Первой ранили Надю. Разрывной пулей рассекло живот, как ножом – от бока до бока. Мы только причалили к берегу. Я перевязала ее, взяла на плечи, и мы стали уже выходить, как такая же пуля попала ей в правую ногу. Чуть повернулись – и в левую ногу. За несколько минут три ранения… Ужас! Перевязала подругу чистым бельем, которое тут же сняла с себя – хорошо, нам выдали перед форсированием. Ребята в песчаном берегу под обрывом быстро вырыли окопчик. Мы туда. А что дальше? Врача нет, назад переправиться – целая история. Из нашей группы, которая там была, целым никто не вернулся. Или погибли, или ранены… А было-то 35 человек…
– Досталось же вам…
– Бинты у меня к концу первого дня закончились. Использовали белье – всё, что можно, порвали. А на второй день меня снял снайпер. Ранение в голову… Чувствую, горячий ручеек крови потек. Ну вот, думаю, довоевалась.
– Потеряли сознание?
– Нет, такого позволить я себе не могла. Сама перевязала себя рубашкой. У нас были шапки-ушанки – натянула поглубже, потому что каждый разрыв мины или гранаты отзывался в моей голове страшной болью… Трое суток мы проторчали в окопчике на правом берегу. Потом нас нашли и переправили на другой берег. 29 октября – как раз в день рождения комсомола…

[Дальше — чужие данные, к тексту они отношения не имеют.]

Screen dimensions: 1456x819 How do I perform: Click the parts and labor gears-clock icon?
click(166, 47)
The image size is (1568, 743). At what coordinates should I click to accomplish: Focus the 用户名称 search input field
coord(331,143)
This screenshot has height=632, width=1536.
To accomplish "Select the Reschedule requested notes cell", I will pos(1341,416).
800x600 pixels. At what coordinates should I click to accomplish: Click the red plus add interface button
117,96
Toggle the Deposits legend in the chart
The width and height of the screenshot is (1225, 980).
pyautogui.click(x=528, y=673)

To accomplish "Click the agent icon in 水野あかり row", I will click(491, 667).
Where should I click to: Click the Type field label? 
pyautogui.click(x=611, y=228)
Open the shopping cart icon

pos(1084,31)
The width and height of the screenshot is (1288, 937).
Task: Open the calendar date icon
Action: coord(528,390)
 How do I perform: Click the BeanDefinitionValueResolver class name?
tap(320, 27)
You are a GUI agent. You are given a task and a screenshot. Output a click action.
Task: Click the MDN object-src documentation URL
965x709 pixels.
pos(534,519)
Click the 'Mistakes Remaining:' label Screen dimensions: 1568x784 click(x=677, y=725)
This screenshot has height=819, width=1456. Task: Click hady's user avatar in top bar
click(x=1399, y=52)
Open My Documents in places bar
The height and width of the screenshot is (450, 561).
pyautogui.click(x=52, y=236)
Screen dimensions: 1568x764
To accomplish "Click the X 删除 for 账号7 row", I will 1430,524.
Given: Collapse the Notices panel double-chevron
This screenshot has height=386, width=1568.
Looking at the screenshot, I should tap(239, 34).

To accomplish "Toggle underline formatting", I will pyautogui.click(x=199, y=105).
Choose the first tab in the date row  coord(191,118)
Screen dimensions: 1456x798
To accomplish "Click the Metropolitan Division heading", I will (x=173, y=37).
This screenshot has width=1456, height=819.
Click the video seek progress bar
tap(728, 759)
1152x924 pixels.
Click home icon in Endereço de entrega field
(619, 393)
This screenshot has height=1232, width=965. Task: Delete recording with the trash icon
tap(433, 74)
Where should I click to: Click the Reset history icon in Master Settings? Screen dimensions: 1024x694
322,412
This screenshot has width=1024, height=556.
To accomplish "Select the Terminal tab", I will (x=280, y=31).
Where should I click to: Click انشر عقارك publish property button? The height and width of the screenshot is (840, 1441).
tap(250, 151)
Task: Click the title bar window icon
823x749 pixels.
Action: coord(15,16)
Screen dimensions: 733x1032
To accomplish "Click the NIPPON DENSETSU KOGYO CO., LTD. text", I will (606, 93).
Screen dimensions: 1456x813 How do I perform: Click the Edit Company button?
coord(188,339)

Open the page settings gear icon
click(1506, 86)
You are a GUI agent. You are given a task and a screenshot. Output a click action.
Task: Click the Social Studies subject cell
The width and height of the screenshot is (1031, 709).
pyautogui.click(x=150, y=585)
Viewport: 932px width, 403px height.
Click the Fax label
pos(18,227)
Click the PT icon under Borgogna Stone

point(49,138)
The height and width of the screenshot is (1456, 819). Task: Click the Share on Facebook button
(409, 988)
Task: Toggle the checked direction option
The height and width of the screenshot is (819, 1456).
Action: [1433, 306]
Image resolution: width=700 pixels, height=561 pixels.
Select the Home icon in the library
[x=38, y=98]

– Как мы понимаем, вам опять неслыханно повезло?
– И мне, и Наде. Нас вовремя доставили в хорошие, хотя и разные госпитали. Выжили, слава Богу!
– Где вы встретили День Победы?
– В Чехословакии. Но бои у нас продолжались до 15 мая. Эсэсовцы сдаваться не желали, обстреливали нас с чердаков, из-за угла…
– Вы что-то привезли из побежденной Германии?
– Тазик. Это был мой законный трофей. Нашла в полуразрушенном доме. Ну, думаю, не обеднеет Европа – взяла себе… Потому что в нашем положении это вещь не просто полезная, а жизненно необходимая.